*ACTIVITY*
Keeping pictures out, repeat the lines of the listing below exactly, starting at its first line and finishing with the one that holds "Task: Click the dot separator beside username".

*DATA FOR THIS EXERCISE*
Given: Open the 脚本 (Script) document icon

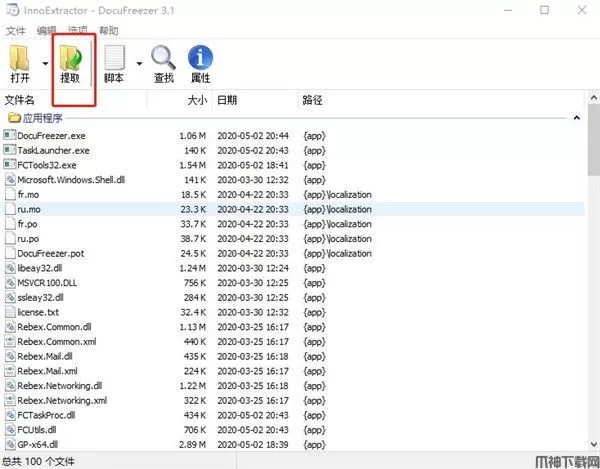Looking at the screenshot, I should 113,60.
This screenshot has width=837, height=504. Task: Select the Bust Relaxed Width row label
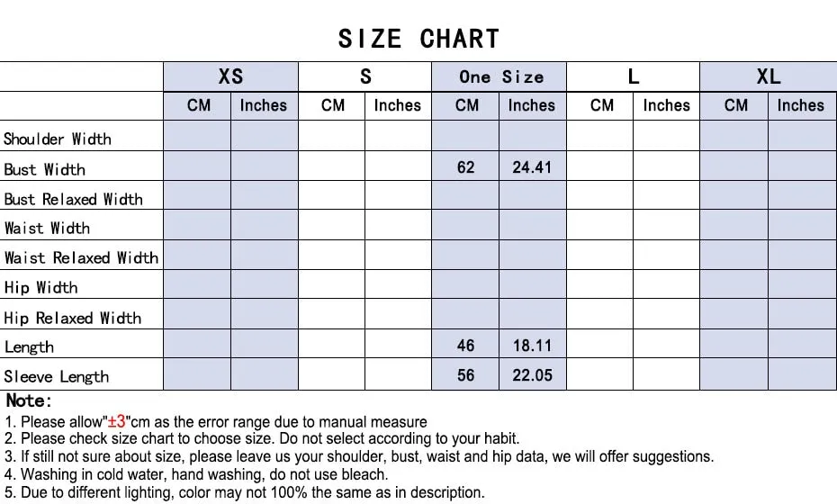click(x=73, y=199)
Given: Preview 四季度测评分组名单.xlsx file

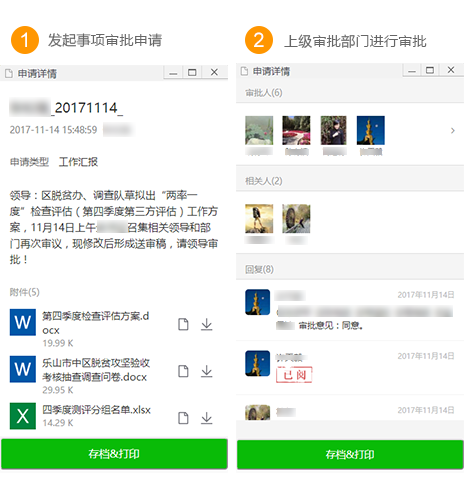Looking at the screenshot, I should click(183, 418).
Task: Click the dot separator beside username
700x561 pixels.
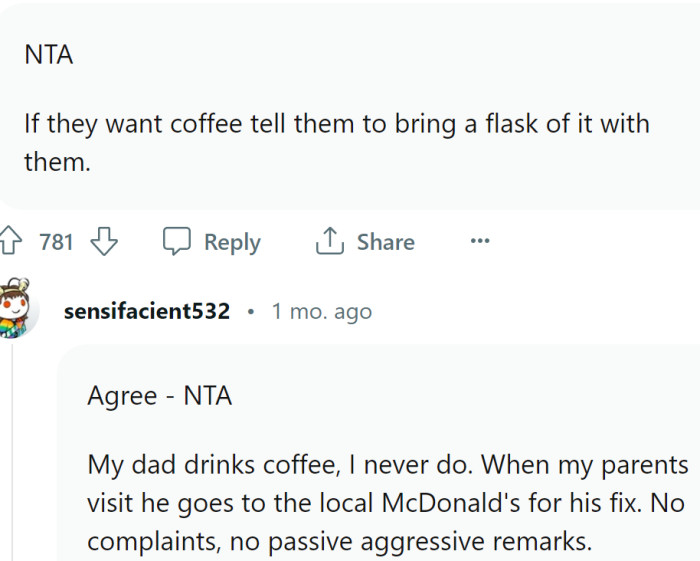Action: (x=250, y=312)
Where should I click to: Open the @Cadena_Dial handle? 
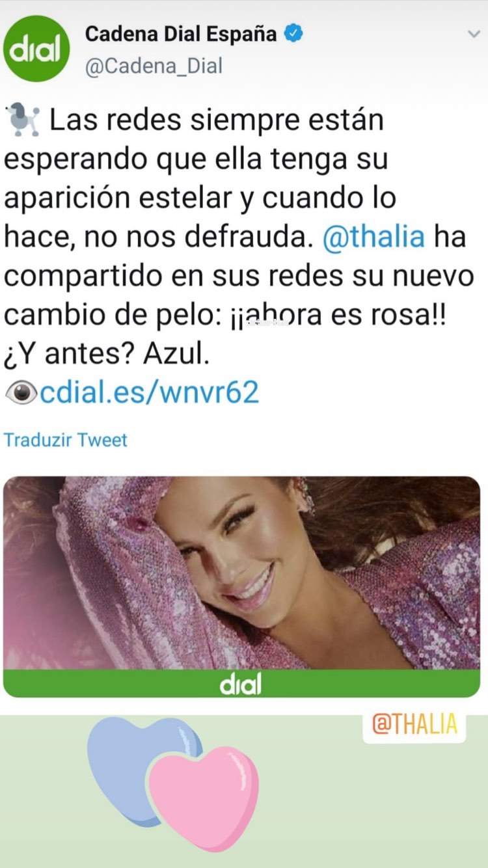point(154,66)
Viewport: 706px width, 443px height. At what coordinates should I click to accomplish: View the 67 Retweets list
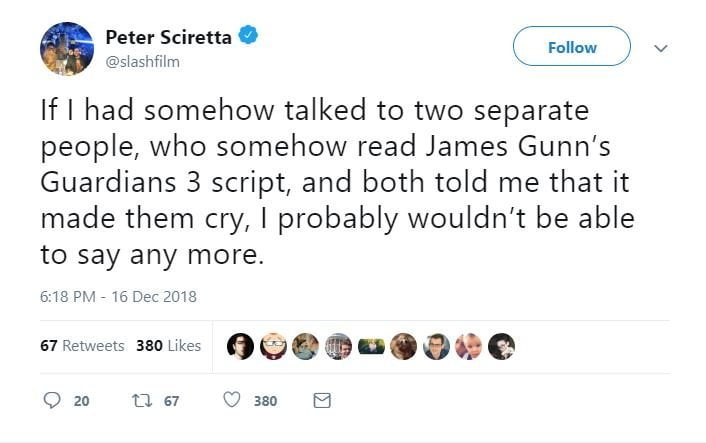click(82, 346)

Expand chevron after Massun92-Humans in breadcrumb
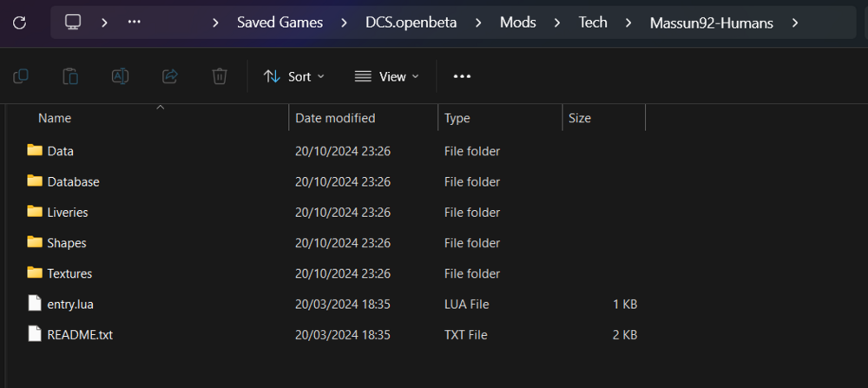tap(795, 23)
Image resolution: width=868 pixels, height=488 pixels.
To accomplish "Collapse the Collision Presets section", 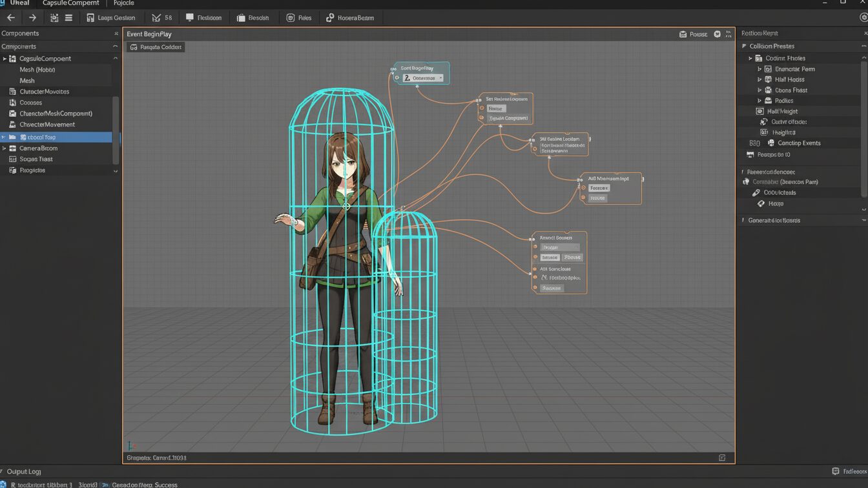I will [x=744, y=46].
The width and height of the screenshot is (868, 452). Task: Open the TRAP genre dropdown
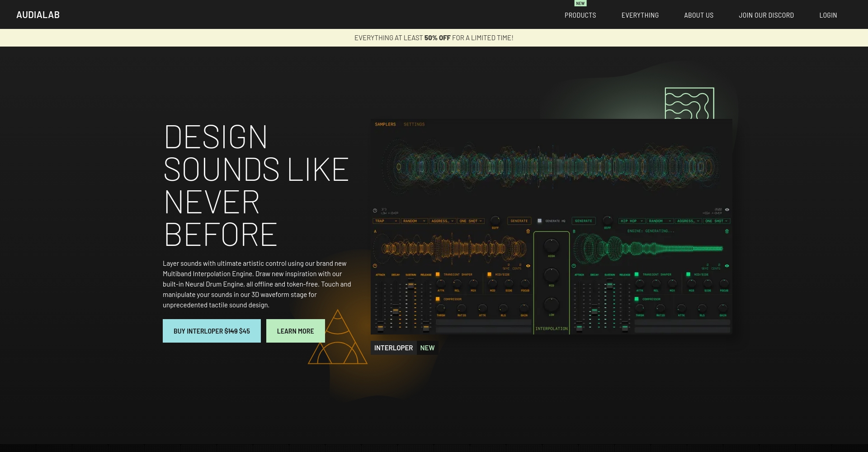(386, 221)
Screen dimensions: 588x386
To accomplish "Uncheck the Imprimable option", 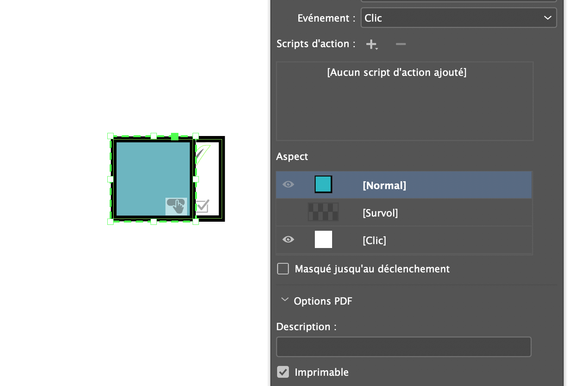I will pyautogui.click(x=283, y=371).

*FINAL ANSWER*
Given: Open the 脚本 (Script) document icon

Looking at the screenshot, I should 113,60.
This screenshot has width=837, height=504. Task: Select the Bust Relaxed Width row label
click(x=73, y=199)
Given: Preview 四季度测评分组名单.xlsx file

Looking at the screenshot, I should click(183, 418).
Task: Click the dot separator beside username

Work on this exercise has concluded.